▶ **YOUR INSTRUCTIONS**:
Write out everything from the line containing "Task: Click the cast to device icon" down to the line containing "[x=288, y=72]", requests included, and add 137 to every coordinate in the answers. Omit the pictures from your answer.

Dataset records
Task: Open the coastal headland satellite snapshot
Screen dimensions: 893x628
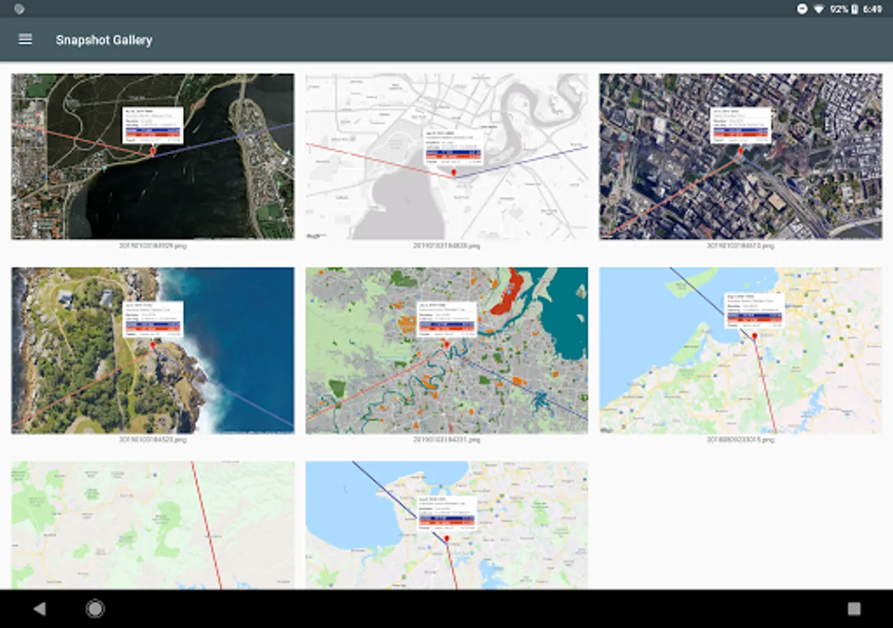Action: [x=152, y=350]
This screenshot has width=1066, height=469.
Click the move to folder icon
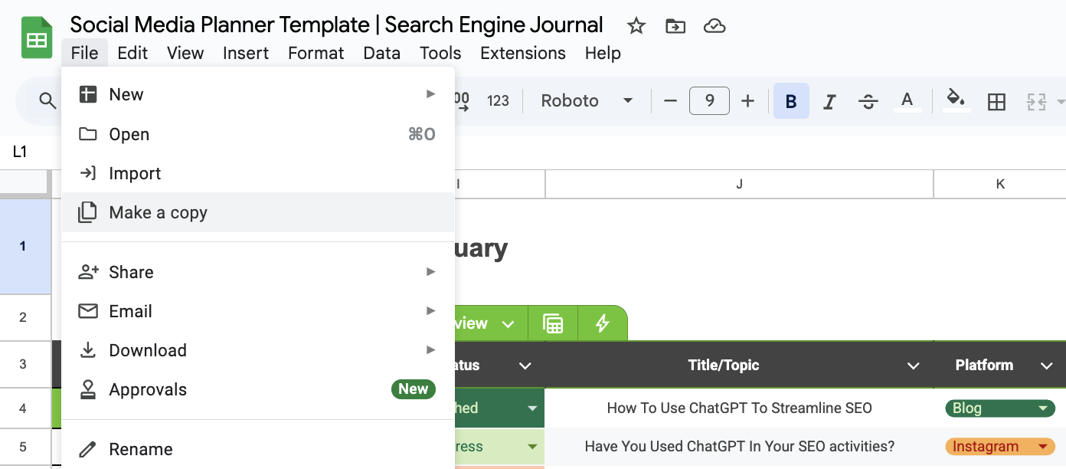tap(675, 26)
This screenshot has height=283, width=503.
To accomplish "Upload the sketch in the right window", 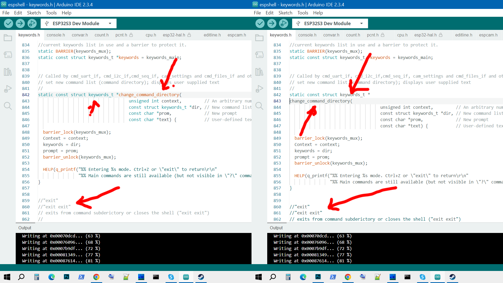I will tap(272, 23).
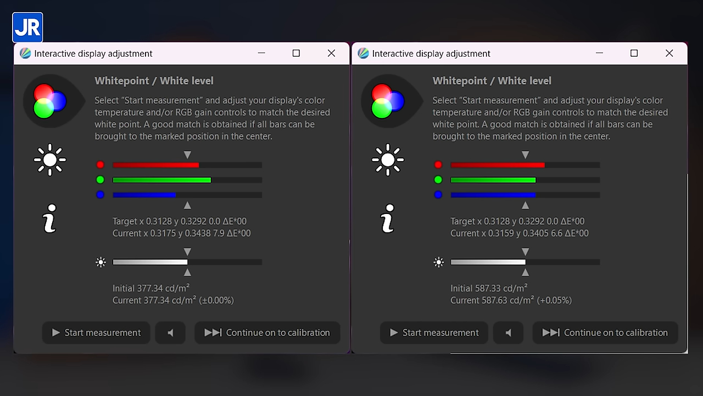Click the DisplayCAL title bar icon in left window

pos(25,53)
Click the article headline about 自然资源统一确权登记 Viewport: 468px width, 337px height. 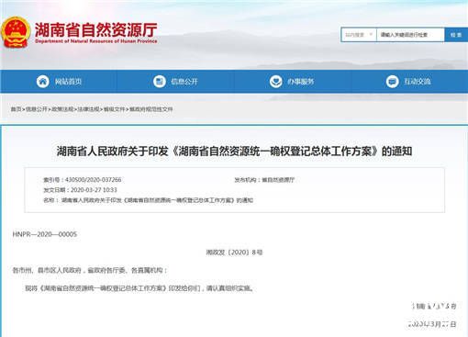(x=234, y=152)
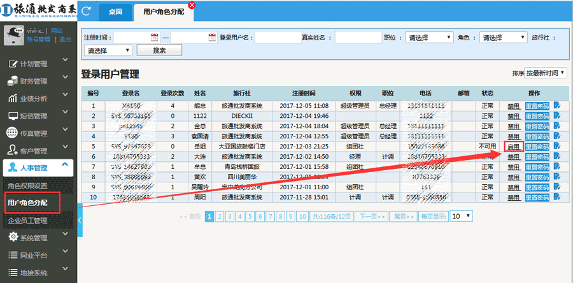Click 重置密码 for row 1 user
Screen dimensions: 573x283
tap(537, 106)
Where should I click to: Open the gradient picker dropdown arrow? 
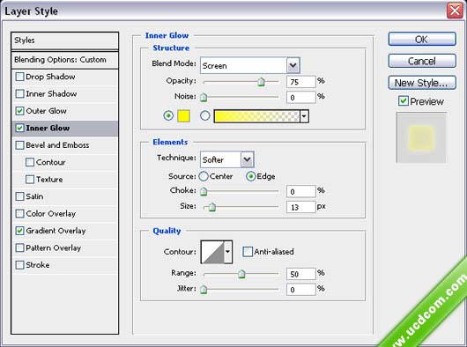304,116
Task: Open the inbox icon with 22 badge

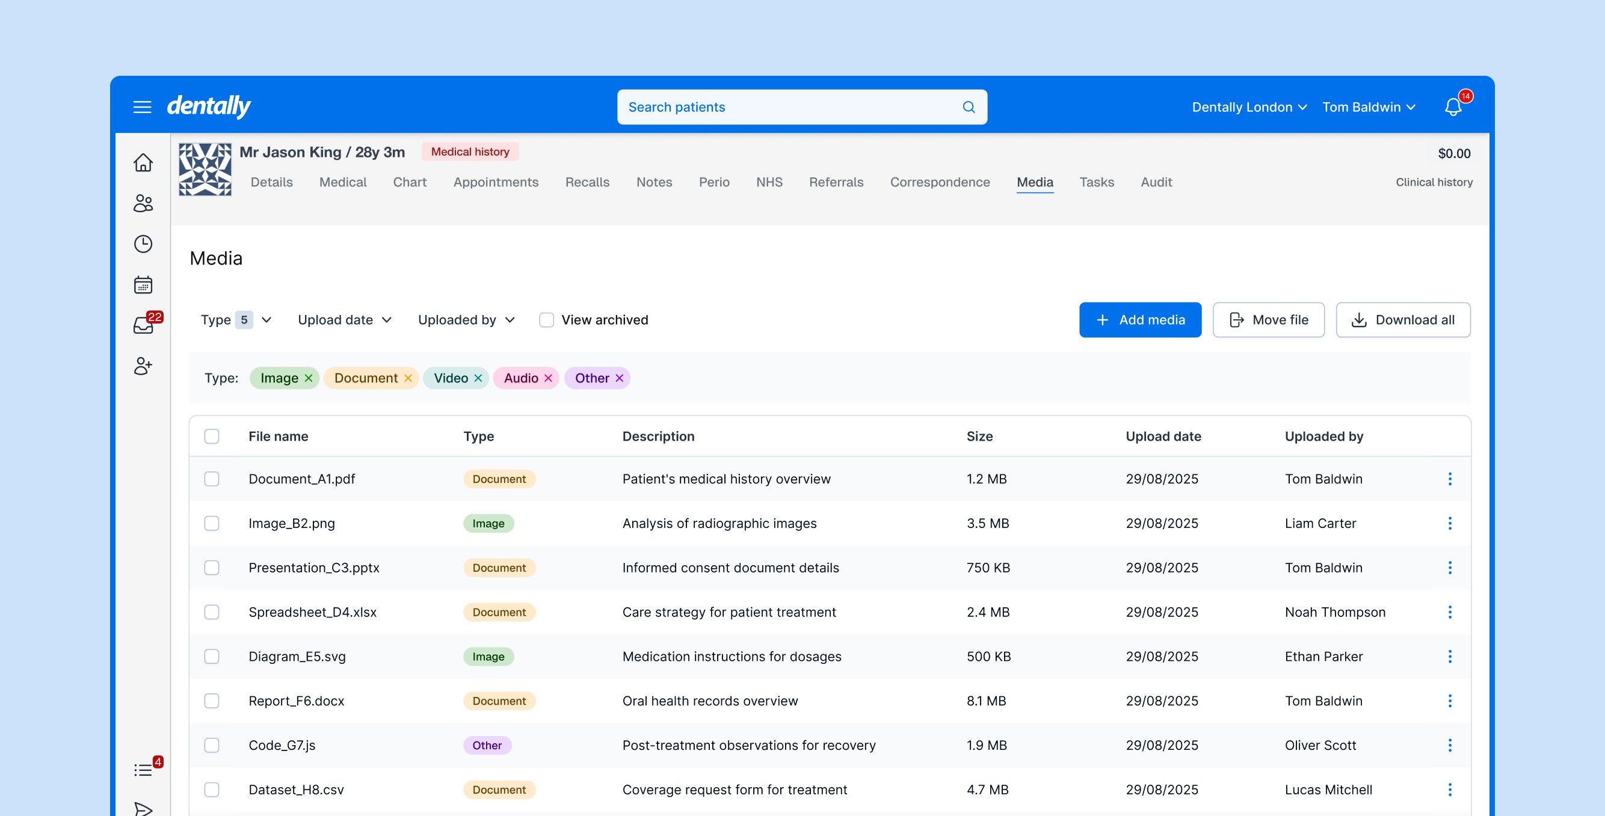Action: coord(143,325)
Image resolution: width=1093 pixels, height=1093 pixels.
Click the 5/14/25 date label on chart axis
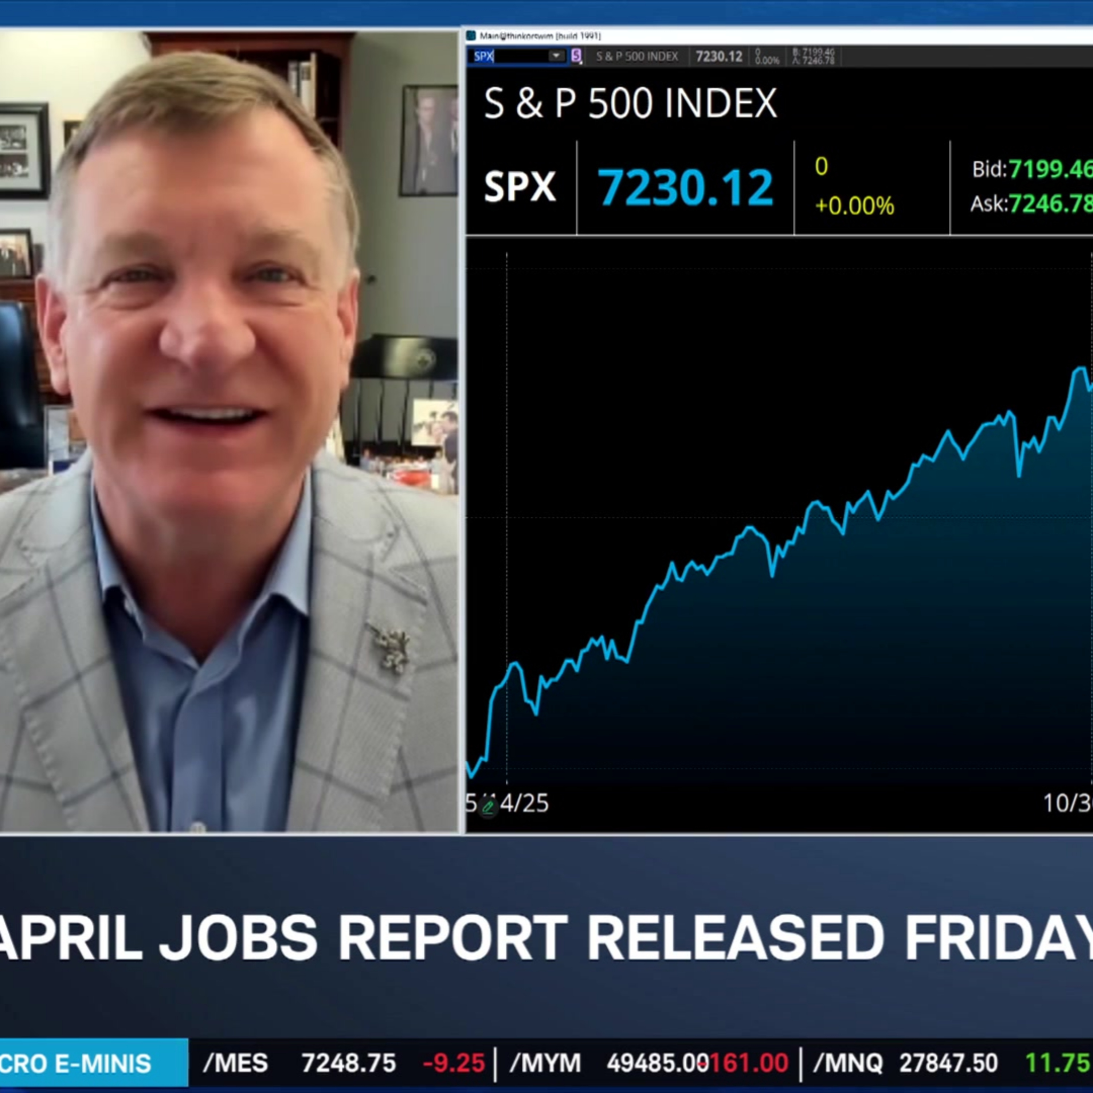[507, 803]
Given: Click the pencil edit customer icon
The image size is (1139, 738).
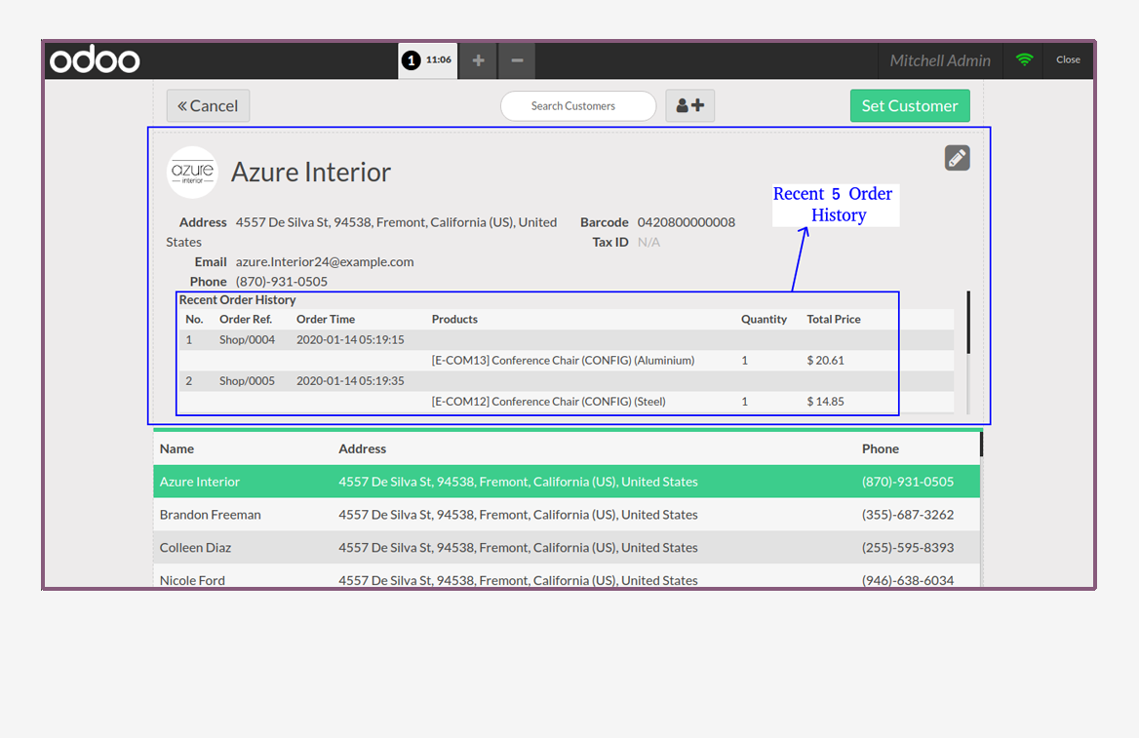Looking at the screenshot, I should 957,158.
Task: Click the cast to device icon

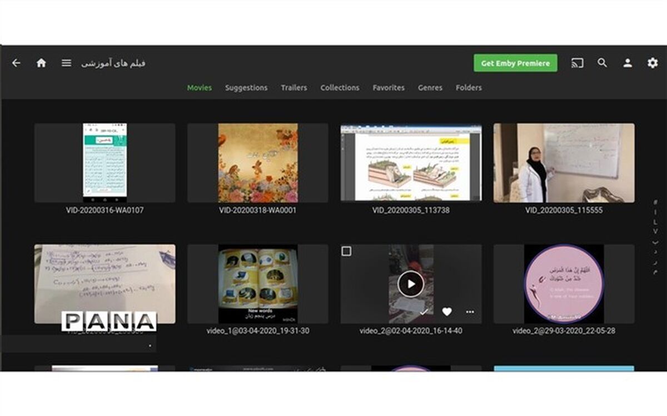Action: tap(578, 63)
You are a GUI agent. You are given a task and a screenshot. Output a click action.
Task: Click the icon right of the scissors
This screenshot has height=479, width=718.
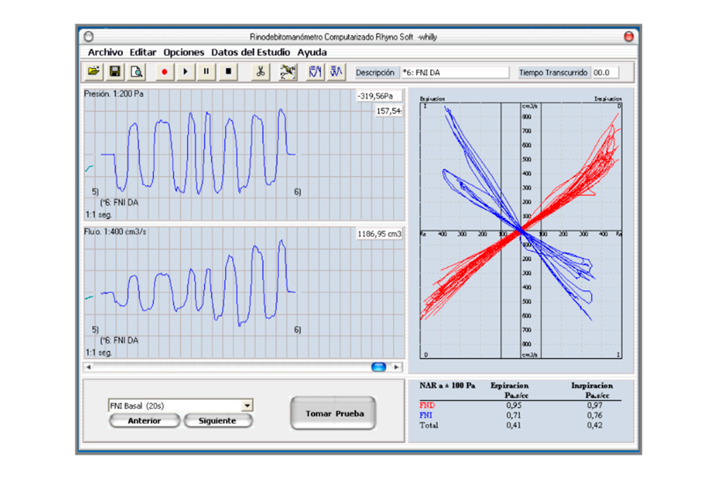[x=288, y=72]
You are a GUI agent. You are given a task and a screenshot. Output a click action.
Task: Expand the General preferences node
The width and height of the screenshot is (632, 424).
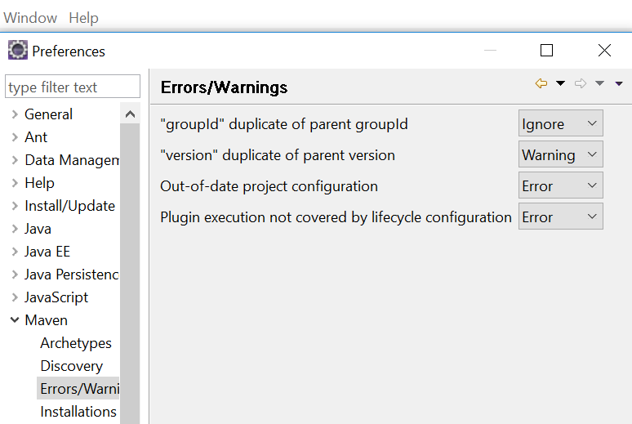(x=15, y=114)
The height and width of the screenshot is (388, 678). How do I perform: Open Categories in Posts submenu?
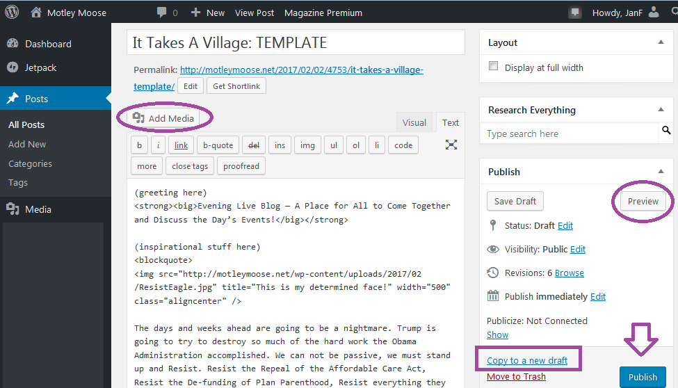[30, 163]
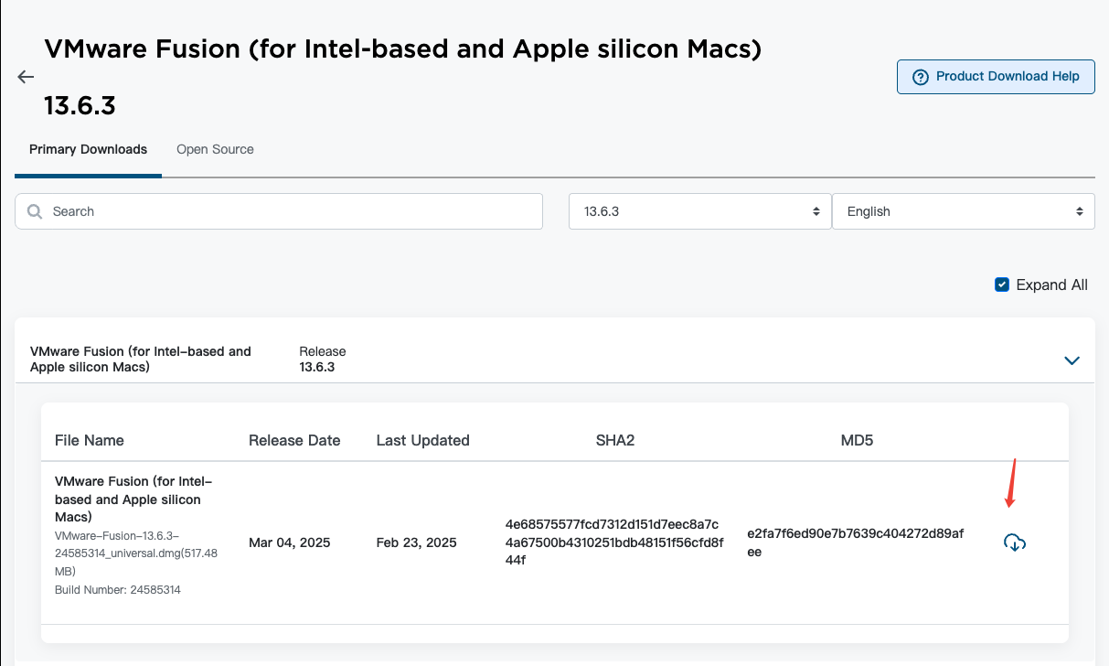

▶ **EXERCISE ANSWER**:
Task: Click the cast to device icon

Action: tap(715, 200)
You are a GUI agent. You are given a task and a screenshot. Output a click action.
Task: Click the icon right of the scissors
This screenshot has height=479, width=718.
[x=425, y=209]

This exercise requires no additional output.